----- Data

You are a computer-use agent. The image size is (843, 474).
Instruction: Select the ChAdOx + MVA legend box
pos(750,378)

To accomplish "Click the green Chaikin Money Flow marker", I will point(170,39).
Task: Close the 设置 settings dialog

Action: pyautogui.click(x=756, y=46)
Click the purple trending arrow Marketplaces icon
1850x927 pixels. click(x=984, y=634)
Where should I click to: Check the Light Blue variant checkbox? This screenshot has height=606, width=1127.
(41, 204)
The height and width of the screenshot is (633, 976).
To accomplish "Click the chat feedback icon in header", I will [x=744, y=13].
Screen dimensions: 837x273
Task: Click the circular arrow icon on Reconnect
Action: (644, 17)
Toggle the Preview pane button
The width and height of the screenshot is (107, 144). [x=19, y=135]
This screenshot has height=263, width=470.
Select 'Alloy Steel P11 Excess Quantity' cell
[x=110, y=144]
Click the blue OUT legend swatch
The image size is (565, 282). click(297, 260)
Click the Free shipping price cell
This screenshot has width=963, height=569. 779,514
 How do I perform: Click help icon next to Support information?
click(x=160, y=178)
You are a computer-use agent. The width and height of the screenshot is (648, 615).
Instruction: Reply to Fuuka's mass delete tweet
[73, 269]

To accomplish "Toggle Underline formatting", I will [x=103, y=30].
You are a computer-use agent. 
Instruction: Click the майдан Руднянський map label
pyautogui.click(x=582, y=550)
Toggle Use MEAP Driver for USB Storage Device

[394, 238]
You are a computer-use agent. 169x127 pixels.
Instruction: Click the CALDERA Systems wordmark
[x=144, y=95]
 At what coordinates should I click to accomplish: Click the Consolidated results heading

----------

#### Task objective:
Nothing should be left out: return all of the records exactly.

#### Solution:
You are a computer-use agent. The image size is (843, 474).
Instruction: Select the ChAdOx + MVA legend box
pos(750,378)

To accomplish "Click the green Chaikin Money Flow marker", I will point(170,39).
Task: Close the 设置 settings dialog

Action: pyautogui.click(x=756, y=46)
Click the purple trending arrow Marketplaces icon
1850x927 pixels. click(x=984, y=634)
Where should I click to: Check the Light Blue variant checkbox? This screenshot has height=606, width=1127.
(41, 204)
The height and width of the screenshot is (633, 976).
To accomplish "Click the chat feedback icon in header", I will [x=744, y=13].
Screen dimensions: 837x273
Task: Click the circular arrow icon on Reconnect
Action: (644, 17)
Toggle the Preview pane button
The width and height of the screenshot is (107, 144). [x=19, y=135]
This screenshot has height=263, width=470.
Select 'Alloy Steel P11 Excess Quantity' cell
[x=110, y=144]
Click the blue OUT legend swatch
The image size is (565, 282). click(297, 260)
Click the Free shipping price cell
This screenshot has width=963, height=569. 779,514
 How do I perform: Click help icon next to Support information?
click(x=160, y=178)
You are a computer-use agent. The width and height of the screenshot is (648, 615).
Instruction: Reply to Fuuka's mass delete tweet
[73, 269]

To accomplish "Toggle Underline formatting", I will [x=103, y=30].
You are a computer-use agent. 
Instruction: Click the майдан Руднянський map label
pyautogui.click(x=582, y=550)
Toggle Use MEAP Driver for USB Storage Device

[394, 238]
You are a computer-use agent. 169x127 pixels.
Instruction: Click the CALDERA Systems wordmark
[x=144, y=95]
 At what coordinates should I click to accomplish: Click the Consolidated results heading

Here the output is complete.